Plusieurs secteurs vont être particulièrement concernés :
bâtiments et urbanisme : amélioration des performances énergétiques (isolation des bâtiments, par exemple) ;
transport : développement des transports collectifs et alternatifs ;
gouvernance : de réels bilans sociaux et environnementaux devront être réalisés dès le 1er janvier 2012 par toutes les entreprises de plus de 500 salariés, les informations en question devront être auditées et vérifiées ;
énergie et climat : développement des énergies renouvelables, schémas régionaux éoliens et climat-air-énergie.
Au-delà des effets médiatiques, des éléments très concrets vont encourager les investissements et recrutements dans les années à venir.
La consommation « responsable » progresse en France avec une croissance de… 91 % du chiffre d’affaires par exemple pour les produits labellisés NF Environnement et Ecolabel européen entre 2007 et 2008 (sources : Agence Bio, Ademe et Afnor 2010).
De plus, en 2009, 2,3 % de l’ensemble des marchés publics (plus de 50 milliards d’achats annuels) étaient soumis à la clause environnementale et 1,5 % à la clause sociale. Cette demande de qualité environnementale est en progression de 50 % par rapport à l’année précédente.
Le secteur est stimulé par des « investissements socialement responsables » (ISR), des placements individuels ou collectifs dans des entreprises engagées dans une bonne pratique sociale, éthique et environnementale. Les investisseurs demandent à des agences spécialisées (dites de « notation extrafinancière ») de classer les entreprises sur les critères qu’ils auront définis.
En France, le volume global de l’ISR a franchi en 2009 la barre des 50 milliards d’euros (70 % d’augmentation par rapport à 2008) et constitue une forte motivation d’amélioration pour les entreprises concernées.

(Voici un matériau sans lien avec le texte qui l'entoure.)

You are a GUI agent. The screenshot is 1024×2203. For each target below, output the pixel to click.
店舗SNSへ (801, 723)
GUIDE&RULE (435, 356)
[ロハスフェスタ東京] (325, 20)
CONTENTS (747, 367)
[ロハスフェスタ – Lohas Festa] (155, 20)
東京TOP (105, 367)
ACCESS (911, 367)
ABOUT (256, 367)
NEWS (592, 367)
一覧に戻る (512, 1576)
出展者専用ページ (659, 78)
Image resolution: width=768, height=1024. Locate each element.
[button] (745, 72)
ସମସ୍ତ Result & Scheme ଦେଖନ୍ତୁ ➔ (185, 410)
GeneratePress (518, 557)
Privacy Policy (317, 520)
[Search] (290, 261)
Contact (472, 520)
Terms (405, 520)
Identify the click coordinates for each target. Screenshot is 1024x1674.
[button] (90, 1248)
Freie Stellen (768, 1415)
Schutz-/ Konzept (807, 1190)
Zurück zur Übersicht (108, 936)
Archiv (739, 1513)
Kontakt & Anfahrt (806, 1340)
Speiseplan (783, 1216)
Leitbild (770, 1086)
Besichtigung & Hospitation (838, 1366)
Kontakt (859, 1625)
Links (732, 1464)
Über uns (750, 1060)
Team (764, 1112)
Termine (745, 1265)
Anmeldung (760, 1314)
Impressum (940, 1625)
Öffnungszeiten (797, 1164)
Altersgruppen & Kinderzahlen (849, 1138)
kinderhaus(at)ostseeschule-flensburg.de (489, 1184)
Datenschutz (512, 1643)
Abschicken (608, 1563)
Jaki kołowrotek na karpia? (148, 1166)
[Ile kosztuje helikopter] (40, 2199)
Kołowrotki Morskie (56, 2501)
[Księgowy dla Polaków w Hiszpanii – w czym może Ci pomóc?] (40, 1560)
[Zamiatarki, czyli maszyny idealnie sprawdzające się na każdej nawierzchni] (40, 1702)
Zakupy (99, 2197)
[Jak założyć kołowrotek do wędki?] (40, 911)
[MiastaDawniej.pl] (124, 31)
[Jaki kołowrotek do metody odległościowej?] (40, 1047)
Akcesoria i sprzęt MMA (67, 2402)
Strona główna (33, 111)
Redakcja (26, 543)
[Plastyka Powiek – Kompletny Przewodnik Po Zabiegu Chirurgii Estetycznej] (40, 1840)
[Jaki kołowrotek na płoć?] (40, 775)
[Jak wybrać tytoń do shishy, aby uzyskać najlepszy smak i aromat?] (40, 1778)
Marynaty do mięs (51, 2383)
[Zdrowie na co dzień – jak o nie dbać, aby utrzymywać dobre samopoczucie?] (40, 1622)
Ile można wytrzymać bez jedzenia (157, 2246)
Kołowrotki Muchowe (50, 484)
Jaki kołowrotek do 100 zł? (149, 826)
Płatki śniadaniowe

Entreprises, associations et administrations, aucun recruteur ne recherche aujourd’hui, ou ne va rechercher demain, un expert généraliste « en développement durable ».
Aussi, la première étape indispensable pour toute personne souhaitant travailler dans ce domaine est-elle souvent dans la définition d’un projet professionnel précis.
Certains postes vont être recherchés aujourd’hui ; pour d’autres, il faudra attendre.
L’année 2009 a vu l’arrivée d’un phénomène, renforcé en 2010 : une grande baisse des besoins en juniors généralistes, au profil particulièrement flou, compensée par la recherche (parfois fortement concurrentielle) de profils experts ou de spécialistes « autoformés ».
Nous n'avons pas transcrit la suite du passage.